Ярыге стало робко. К девичьим слезам он не привык, вблизи их никогда не видывал.
Какой с Харитой разговор, коли она припадочная? Ну ее.
Малодушно попятился, решив оставить самую трудную собеседовательницу на после.
Лучше для почина говорить с самой кроткой из дев – Марфой Борисовной. С нею, тихой и богомольной, выйдет легче.
Дверь в соседнюю светлицу была приоткрыта, оттуда неслись звуки, непонятные, однако совсем не богомольные.
Кто-то там что-то прошипел, потом кто-то вскрикнул. Опять свистящий, невнятный шепот. Опять вскрик.
Маркел заглянул в щель.
Внутри были несчастная невеста и девка-горничная – на коленях перед ней, с положенными на лавку руками.

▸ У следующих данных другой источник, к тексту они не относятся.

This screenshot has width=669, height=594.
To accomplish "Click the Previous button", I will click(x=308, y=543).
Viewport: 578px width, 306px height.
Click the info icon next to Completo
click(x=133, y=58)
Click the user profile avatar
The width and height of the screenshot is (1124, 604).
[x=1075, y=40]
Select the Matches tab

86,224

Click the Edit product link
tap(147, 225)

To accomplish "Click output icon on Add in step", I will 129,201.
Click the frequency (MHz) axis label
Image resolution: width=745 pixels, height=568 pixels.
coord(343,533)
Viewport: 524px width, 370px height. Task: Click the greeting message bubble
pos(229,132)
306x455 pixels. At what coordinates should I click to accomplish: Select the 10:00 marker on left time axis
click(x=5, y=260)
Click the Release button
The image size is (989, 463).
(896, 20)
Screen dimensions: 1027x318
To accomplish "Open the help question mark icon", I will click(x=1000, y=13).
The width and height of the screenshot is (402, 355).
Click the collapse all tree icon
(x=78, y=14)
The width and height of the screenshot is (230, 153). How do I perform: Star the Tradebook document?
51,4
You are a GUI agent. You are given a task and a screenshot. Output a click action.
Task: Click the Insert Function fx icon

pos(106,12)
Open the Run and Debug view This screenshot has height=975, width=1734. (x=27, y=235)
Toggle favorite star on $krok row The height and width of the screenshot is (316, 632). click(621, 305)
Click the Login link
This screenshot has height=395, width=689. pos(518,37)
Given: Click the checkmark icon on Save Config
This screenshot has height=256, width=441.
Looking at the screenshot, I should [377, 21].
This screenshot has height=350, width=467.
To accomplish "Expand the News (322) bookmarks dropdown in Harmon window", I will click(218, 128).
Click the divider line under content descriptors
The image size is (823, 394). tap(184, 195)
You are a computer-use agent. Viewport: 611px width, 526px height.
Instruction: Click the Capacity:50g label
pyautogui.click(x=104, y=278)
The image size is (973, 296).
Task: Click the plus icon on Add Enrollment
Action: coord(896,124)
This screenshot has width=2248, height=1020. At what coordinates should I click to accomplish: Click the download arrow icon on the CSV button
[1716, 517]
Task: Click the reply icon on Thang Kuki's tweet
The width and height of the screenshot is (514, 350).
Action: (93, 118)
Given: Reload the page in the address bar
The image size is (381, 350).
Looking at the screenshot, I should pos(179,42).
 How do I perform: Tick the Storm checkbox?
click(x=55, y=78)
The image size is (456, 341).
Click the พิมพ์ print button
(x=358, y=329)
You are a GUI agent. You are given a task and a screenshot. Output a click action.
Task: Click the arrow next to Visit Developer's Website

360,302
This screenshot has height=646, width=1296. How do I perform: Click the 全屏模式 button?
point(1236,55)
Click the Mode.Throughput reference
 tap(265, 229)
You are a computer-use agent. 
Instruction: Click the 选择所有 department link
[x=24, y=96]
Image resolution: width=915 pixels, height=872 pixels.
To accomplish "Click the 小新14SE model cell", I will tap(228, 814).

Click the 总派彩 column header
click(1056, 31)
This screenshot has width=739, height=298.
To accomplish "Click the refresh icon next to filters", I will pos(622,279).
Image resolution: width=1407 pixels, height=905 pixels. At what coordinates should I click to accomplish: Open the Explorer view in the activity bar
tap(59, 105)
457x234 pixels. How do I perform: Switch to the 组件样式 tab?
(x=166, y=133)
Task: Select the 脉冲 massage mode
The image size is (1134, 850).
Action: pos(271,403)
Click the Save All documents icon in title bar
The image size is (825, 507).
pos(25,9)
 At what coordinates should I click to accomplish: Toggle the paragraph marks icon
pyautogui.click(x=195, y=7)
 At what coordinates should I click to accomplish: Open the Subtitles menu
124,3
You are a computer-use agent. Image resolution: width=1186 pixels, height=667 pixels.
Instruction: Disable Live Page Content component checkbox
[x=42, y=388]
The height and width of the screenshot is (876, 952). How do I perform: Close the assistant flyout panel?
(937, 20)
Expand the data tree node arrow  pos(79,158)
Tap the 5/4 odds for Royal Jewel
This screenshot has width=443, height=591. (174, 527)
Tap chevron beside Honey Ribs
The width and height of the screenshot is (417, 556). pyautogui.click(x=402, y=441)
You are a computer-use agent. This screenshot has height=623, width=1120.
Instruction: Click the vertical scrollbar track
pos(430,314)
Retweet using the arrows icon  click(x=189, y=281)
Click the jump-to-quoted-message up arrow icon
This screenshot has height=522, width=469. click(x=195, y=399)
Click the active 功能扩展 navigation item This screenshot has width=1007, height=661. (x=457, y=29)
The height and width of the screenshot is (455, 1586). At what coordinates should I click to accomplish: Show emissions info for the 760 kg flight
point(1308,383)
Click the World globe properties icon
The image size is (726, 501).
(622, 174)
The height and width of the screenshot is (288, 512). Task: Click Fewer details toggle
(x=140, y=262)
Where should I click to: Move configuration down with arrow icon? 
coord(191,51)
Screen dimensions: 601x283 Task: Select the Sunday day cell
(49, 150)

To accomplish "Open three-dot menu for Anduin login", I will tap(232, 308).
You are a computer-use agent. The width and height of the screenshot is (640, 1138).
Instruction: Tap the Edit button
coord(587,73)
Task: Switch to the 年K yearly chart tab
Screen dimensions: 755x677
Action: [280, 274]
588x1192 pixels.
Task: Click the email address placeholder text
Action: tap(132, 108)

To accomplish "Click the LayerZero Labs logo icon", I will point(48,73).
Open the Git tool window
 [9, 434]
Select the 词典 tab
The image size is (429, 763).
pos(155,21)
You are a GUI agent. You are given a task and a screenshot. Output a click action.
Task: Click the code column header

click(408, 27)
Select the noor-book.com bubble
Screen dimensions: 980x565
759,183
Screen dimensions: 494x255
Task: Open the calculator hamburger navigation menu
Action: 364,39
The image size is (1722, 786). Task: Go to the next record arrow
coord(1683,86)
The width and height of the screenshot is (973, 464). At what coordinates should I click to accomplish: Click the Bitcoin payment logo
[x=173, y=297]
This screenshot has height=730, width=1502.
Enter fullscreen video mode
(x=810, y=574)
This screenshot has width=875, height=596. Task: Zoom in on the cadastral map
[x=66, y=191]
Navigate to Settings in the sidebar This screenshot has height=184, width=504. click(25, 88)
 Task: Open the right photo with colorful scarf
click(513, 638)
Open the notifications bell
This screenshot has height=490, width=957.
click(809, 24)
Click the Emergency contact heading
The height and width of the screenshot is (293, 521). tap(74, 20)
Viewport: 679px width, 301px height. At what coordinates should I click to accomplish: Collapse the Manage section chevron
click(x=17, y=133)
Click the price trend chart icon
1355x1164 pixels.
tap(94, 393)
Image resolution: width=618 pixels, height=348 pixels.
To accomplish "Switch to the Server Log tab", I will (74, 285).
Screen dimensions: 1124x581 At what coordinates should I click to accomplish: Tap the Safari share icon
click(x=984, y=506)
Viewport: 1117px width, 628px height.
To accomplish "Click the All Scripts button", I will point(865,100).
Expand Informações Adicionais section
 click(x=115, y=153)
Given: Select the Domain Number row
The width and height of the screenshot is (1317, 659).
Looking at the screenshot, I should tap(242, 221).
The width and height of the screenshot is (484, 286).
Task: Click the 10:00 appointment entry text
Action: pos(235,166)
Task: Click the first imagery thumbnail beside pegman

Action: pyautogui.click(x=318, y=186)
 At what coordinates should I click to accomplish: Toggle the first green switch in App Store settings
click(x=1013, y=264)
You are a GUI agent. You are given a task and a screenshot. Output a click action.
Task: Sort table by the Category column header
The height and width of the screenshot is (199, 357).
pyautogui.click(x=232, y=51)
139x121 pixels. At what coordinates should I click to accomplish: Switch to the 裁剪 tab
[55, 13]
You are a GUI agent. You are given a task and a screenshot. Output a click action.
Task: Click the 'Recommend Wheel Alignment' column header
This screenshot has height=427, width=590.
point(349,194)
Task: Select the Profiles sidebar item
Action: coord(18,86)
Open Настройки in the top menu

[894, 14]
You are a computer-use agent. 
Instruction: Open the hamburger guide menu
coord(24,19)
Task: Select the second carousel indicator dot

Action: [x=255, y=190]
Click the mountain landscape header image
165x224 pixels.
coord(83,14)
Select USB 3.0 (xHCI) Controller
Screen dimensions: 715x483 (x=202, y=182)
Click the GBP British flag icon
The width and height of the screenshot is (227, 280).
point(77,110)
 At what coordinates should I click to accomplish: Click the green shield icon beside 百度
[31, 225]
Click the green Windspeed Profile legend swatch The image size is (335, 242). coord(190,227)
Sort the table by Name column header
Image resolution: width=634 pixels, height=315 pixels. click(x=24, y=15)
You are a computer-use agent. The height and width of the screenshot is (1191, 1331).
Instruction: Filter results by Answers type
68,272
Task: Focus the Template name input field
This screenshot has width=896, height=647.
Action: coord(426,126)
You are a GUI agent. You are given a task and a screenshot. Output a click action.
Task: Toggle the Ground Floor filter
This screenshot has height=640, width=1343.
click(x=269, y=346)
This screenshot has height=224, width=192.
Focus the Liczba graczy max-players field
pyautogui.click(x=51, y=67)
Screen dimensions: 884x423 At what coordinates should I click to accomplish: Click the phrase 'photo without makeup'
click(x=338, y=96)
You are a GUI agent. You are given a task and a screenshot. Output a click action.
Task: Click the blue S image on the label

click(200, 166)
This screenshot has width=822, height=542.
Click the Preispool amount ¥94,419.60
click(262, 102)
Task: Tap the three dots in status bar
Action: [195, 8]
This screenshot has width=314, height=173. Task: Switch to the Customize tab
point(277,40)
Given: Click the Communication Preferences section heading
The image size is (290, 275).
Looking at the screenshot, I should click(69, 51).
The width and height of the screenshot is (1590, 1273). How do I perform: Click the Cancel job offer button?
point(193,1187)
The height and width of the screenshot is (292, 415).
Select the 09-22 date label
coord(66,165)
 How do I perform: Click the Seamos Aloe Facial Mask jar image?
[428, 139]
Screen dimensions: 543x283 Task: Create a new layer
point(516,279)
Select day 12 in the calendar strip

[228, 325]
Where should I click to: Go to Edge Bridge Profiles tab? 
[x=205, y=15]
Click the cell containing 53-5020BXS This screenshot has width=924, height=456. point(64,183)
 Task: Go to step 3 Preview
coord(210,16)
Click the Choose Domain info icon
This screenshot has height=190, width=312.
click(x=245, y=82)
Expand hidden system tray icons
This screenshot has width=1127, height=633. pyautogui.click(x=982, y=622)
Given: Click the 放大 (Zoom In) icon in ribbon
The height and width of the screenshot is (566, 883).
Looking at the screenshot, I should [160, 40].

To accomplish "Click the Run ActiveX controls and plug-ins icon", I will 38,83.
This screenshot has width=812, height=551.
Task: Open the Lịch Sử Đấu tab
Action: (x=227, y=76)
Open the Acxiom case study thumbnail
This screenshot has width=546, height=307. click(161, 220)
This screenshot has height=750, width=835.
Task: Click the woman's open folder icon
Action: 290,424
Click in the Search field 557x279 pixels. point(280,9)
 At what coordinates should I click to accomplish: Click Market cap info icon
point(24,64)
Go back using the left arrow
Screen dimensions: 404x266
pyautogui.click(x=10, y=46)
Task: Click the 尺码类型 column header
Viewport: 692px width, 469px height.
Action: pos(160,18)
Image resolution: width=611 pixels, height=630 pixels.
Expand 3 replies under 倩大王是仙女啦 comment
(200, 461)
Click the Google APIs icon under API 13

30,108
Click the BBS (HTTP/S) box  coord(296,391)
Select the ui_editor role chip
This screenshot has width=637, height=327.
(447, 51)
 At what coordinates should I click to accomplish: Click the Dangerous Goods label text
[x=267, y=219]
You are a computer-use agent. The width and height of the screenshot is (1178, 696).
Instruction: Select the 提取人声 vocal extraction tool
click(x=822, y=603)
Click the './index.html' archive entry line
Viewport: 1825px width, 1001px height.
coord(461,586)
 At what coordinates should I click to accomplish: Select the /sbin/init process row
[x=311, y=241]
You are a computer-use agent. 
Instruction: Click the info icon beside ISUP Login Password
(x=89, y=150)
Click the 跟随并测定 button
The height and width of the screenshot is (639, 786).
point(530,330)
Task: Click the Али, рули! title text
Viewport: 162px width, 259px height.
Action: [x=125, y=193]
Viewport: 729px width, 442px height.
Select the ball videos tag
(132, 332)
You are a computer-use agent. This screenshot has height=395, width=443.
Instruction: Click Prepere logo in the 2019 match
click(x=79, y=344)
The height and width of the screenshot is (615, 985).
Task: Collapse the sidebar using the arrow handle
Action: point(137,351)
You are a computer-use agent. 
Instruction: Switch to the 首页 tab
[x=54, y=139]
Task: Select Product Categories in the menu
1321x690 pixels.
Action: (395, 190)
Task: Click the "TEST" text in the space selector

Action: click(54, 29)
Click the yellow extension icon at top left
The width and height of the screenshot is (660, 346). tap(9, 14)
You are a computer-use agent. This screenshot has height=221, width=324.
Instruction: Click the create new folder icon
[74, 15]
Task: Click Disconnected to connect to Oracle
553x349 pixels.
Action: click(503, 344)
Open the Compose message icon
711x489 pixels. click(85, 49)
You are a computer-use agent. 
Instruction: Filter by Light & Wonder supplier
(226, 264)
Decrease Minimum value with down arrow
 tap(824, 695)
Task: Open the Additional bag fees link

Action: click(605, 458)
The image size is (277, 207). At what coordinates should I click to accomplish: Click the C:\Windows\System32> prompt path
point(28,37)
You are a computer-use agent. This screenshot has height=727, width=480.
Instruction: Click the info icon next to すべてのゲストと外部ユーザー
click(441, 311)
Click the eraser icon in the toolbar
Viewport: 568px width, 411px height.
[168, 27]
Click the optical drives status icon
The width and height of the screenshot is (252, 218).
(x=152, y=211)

– Сколько раз тебе, сучьей стерве, говорено – чулки сторожко стирать? – цедила Марфа Борисовна сквозь ощеренные зубы.
И четками горничной по костяшкам пальцев, с размаху. Этак и покойный Гервасий не лупцевал.
– Ой!
– Говорила я тебе: дырку не простирай? Говорила?
Снова удар.
– Ой!
Вот тебе и кроткая дева…
Стукнул в дверь.
– Княжна! К тебе я, приказный человек Маркелов!
Стало тихо.
– Входи, сударь, – тоненько, жалостно отозвалась княжна.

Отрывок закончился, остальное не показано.